The engineering that happens behind the scene to make this work is far from simple though. Website are in essence HTML rendered on your browser. Everytime you want to change what, or how text is being displayed on the browser of a user, someone has to change the HTML that is displaying the text on that user’s browser. Someone has to ensure the cursor is being tracked at the right place. Someone has to track historical states to ensure undo, and redo work. Someone has to ensure that you can safely paste an image into the text editor, and it should display a preview inline. Someone has to make sense of when you press the bold button with an image selected. And worst of all, if your text editor is something like Notion, or Google Docs who is gonna reconcile the real time changes you make AGAINST the changes of all the other people using the same editor. Who does all this?

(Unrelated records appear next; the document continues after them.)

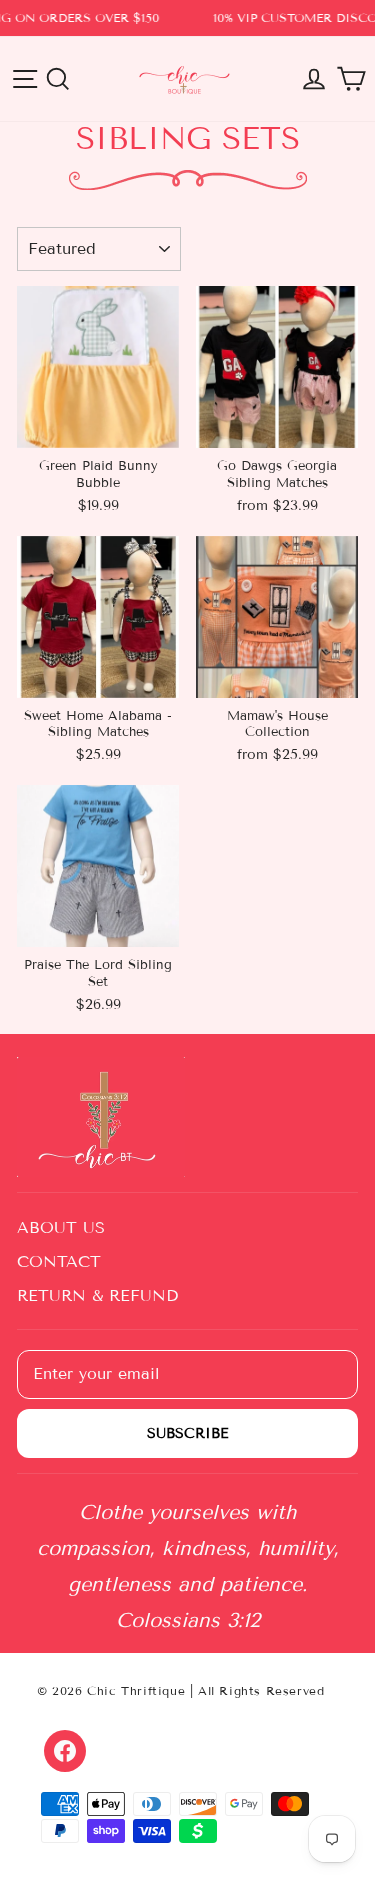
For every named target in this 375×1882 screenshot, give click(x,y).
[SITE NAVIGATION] (25, 79)
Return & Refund (97, 1295)
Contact (59, 1261)
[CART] (351, 79)
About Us (61, 1227)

This is where our Text Editing engines enter the conversation. The ones I’ve heard of are: Slate, Lexical, ProseMirror. These are the foundational text editing engines that we speak of. There’s other frameworks that are built on these that help improve DX by abstracting away some of the complexities and parts of these that can be handled by the framework itself. Frameworks like TipTap, BlockNote, Plate, Notion and so on expose a friendlier, easier to work with API for other developers who arent Rich Text Editor experts to build their own Rich Text Editor features and to extend them in their own application. I’ve worked with ProseMirror for my TipTap editor assignment I had at my day job, and now I’ve been assigned another assignement that has to do with Slate. This has lead me to look into these more deeply.

ProseMirror

ProseMirror is a transactional text editing engine that takes approaches the problem in the most data safety oriented manner. It considers the text content almost as a datapoint in a database which can be modified only through a database transaction. State cannot be modified directly, each copy of the state exists individually making edits and operations clean, and undos and redos extremely simple. The document content is based on a strictly defined schema that the ProseMirror validates on every operation, ensure only safe edits persist as a transaction.

Schema: This a strictly defined “type” for your document. Any operation or transformation should not violate this schema.
Transaction: A sequence of primitive operations you made to the editor content that can be persisted on to the Editor to create a new updated copy of the editor state.
Node: This is any part of the document content structure that you have in your editor state. Even the document content is a node itself, each can have attributes, children, and be associated with a type from the schema.
Mark: These are a type of node we have in our schema, they serve as modifications to text nodes and handle the splitting and management of the text nodes to create new ones with the specifiec formatting.
Position: Literally an interger count of where we are. Each node maintains its own integer based boundary counts, so this makes it a really simple location tracker for the cursor.
ResolvedPosition: Position but resolved with extra context about where it is, in what node, provides methods for navigation and what not.
Selection: Self explnatory, but of multiple types; TextSelection, NodeSelection, AllSelection.